The Journal of Commerce Online - News Story
Bill would allow states to raise limit from 80,000 to 97,000 pounds

Senators Thursday introduced a bill that would let states decide whether to allow tractor-trailers as heavy as 97,000 pounds on Interstate highways.

The legislation, known as the Safe and Efficient Transportation Act, mirrors a bill introduced in the House last year backed by shippers and trucking companies.

It's the latest action in a long-running battle over the freeze on federal truck size and weight limits Congress imposed in the surface transportation law of 1991.

Highway safety advocates are opposed to lifting the 80,000-pound weight limit, fearing it would lead to more deadly truck crashes.

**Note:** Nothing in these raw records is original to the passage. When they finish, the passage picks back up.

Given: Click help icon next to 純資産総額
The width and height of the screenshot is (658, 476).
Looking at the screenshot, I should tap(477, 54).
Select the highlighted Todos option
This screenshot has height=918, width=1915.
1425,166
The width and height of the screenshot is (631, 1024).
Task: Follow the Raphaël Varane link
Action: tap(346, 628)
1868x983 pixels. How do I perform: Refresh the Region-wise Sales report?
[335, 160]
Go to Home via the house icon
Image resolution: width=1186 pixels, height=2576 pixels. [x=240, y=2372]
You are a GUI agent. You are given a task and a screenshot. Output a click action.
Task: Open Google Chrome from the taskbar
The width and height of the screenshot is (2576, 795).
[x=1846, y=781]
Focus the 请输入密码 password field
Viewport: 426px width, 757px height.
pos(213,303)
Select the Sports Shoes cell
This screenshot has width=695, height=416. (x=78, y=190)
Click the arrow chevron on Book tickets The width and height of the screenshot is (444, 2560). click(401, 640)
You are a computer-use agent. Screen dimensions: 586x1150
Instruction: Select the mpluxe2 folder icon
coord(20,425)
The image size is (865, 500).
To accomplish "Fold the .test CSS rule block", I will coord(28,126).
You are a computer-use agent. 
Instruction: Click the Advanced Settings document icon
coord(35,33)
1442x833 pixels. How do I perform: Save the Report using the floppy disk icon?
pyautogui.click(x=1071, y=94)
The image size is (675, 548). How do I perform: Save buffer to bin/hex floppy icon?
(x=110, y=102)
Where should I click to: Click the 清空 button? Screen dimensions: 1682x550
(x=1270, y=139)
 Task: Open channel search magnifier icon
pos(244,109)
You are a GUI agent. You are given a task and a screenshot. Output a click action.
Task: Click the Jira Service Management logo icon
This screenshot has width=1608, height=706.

Truckers and shippers say they need more productive, heavier trucks to reduce fuel consumption, carbon emissions and operating costs to remain competitive.

Under the SAFE Act, states would be able to permit 97,000-pound trucks as long as they have six axles and the weight on any one axle doesn't exceed 20,000 pounds.

Senators Susan Collins, R-Maine, Mike Crapo, R-Idaho, and Herb Kohl, D-Wis., are sponsoring the bill. Rep. Michael Michaud, D-Maine, sponsored the House bill.

Each of the sponsors hails from a state where businesses produce and ship heavy goods such as lumber and paper that would benefit from bigger trucks.

The bill "will finally create a level playing field for truck weight limits on Interstate highways in all states, including Maine, which has been at an economic disadvantage for too long because of discrepancies in truck weight limits," said Collins.

The bill would help keep heavier trucks on the Interstates, she said, rather than on secondary roads, where they operate during Maine's logging season.

Collins last year added language to the transportation appropriations bill that established a one-year pilot test of heavier trucks on Maine's federal highways.

That program is set to expire Dec. 18, and Collins wants to extend it.

"I believe the results will be fewer accidents, lower fuel use and emissions, and more jobs for truckers and industries dependent on trucking," she said.